Dozens of prisoners at that detention camp are currently on their tenth week of a hunger strike.
American authorities there say that 84 – half of the prisoners – are not eating.
Carlos Warner, a public defender who represents 11 of the detainees, told CNN’s Christiane Amanpour on Wednesday that multiple sources tell him that the number is actually 130 of the 166 prisoners; he is afraid many of them will die soon.
“And let's remember, 86 of these men have been cleared for release,” Warner told Amanpour. “They've been accused of nothing. They are not only innocent, but the government has agreed they're not dangerous to release.”

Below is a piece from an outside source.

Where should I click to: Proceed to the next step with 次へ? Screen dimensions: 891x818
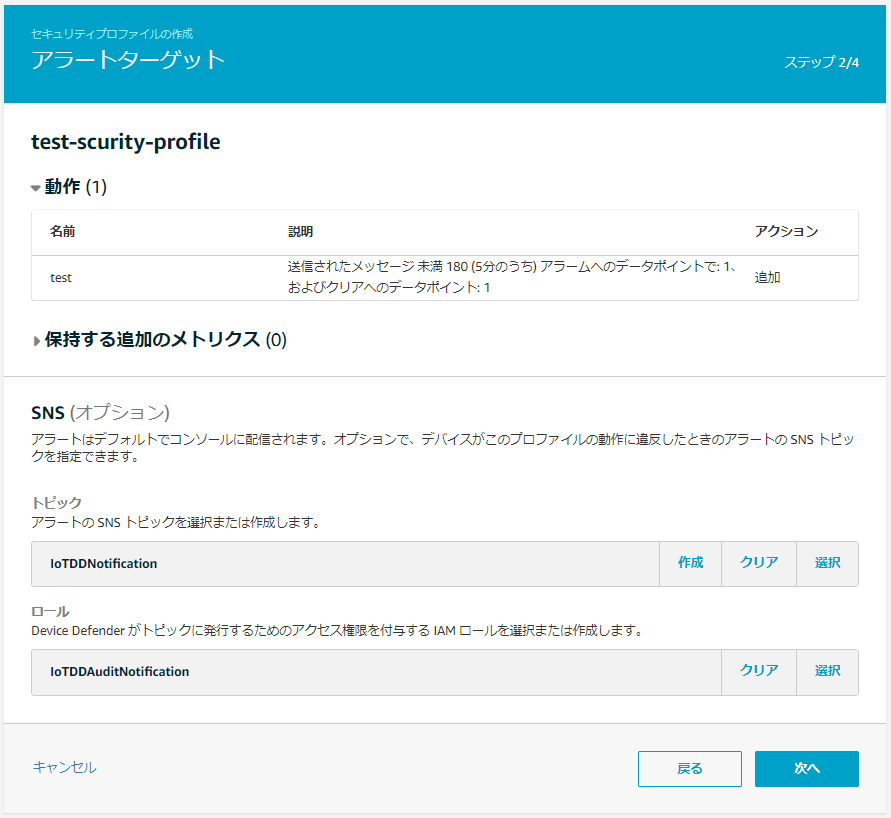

Two detainees have attempted suicide by hanging themselves, Guantanamo spokesman Capt. Robert Durand told CBS News.
Yemeni prisoner Samir Naji al Hasan Moqbel wrote an op-ed in The New York Time under the headline “Gitmo Is Killing Me.”
The prisoner, who has been there for 11 years, claims he has done nothing wrong and describes being force-fed while on hunger strike.
"They're shoving a tube down their noses and force-feeding them with Ensure,” Warner said. “I believe that the majority of the camp is being fed this way.”
Warner, who described himself as a liberal who supported President Obama, is disappointed that Obama has completely ignored Guantanamo.
He rejected Obama’s assertion that blame rests on Congressional Republicans for the current state of affairs at Guantanamo.
“There's not one person in this administration that I can call and say I need to talk somebody in the White House about the hunger strike,” Warner previously told Amanpour.
The military has mishandled the situation, as well, Warner said, citing details of a recent raid officials carried out in order to move the detainees into individual cells. Warner said this probably just exacerbated the already fragile situation.
“It's not [the military’s] fault. This is President Obama's fault. However, the military's doing all the wrong things,” Warner said of the military rejecting his offer to help deescalate the situation. “I'm imploring the military to use us, the people that know these men, to come down and negotiate a solution. We can do it. And we need the president's support, frankly. The president needs to intervene here and end this strike for the good of humanity.”